Les Eaux et Forêts succèdent à cette dernière, en 1829, fournissant le port de Brest jusqu’en 1866. Les appellations changent, la gestion demeure. Depuis 1966, l’O.N.F. remplace les Eaux et Forêts. Intense à la fin du XVIIe siècle, l’exploitation du Cranou répondait à la volonté souveraine d’augmenter sa flotte. La construction navale était rythmée par les conflits.

Chaque hiver, des milliers de pieds-cubes étaient transportés jusqu’à la grève du port du Faou, puis chargés sur des gabares et expédiés à Brest dès que les marées le permettaient.

Rumengol est à deux pas de Le Faou)

Près de Le Faou, Rumengol, haut lieu de pèlerinage, son église du XVI siècle est bâtie sur un sanctuaire élevé par le Roi Gradlon et Saint Guénolé sur les restes d’un autel druidique. Le jour de la Trinité et le 15 août, les pardons sont dédiés à la Vierge, Notre-Dame de Tout Remède (Re­med oll). On peut admirer son clocher à la flèche octogonale hardie et gracieuse, et à l’intérieur des retables du XVII siècle.

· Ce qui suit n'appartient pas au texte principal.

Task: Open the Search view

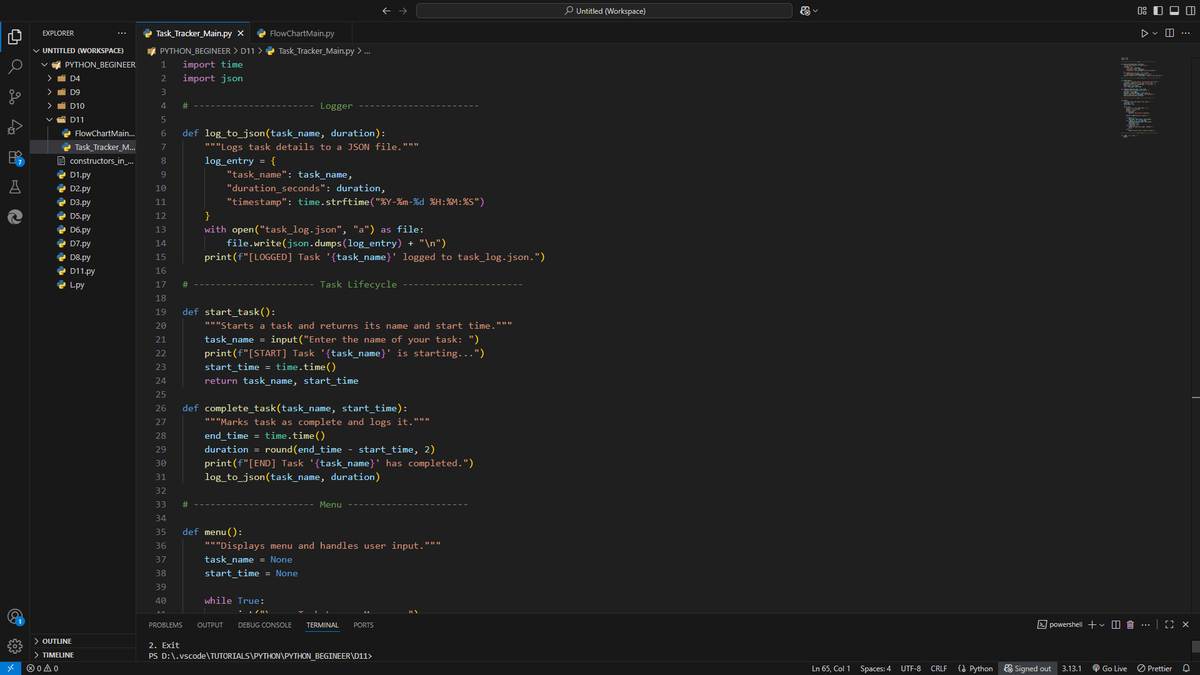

Rumengol aurait été un centre religieux où affluaient les Occismii, avant la prédication de la foi chrétienne et avant les émigrations bretonnes. Sous les ombrages mystérieux de la forêt du Crannou, on y aurait célébré, à l’époque du solstice d’été, les pratiques druidiques si bien résumées dans les vers de Lucain : «Vous apaisez par des flots de sang humain Teutatès, l’impitoyable : druides, reprenez vos rites barbares, vos sanglants sacrifices. Les bois profonds sont vos asiles». De ces vers du poète latin le cantique si populaire de N. D. de Rumengol, s’est fait l’écho en disant :

Var ar men ruz e skuillet goad,
Hag er C’hrannou e kreiz ar c’hoat,
A zindan derven Teutatès,
Tud veze lazet eb truez.

Sur la pierre rouge, en tuant sans pitié vous apaisez Teutatès au milieu de la forêt du Crannou

Les premiers missionnaires chrétiens n’auraient donc fait que christianiser un mouvement préexistant, en élevant sur un lieu de superstitions païennes une église dédiée à la Trinité et à la Vierge Marie. La célébration du pardon à l’époque de la Trinité est un indice presque certain de son antiquité.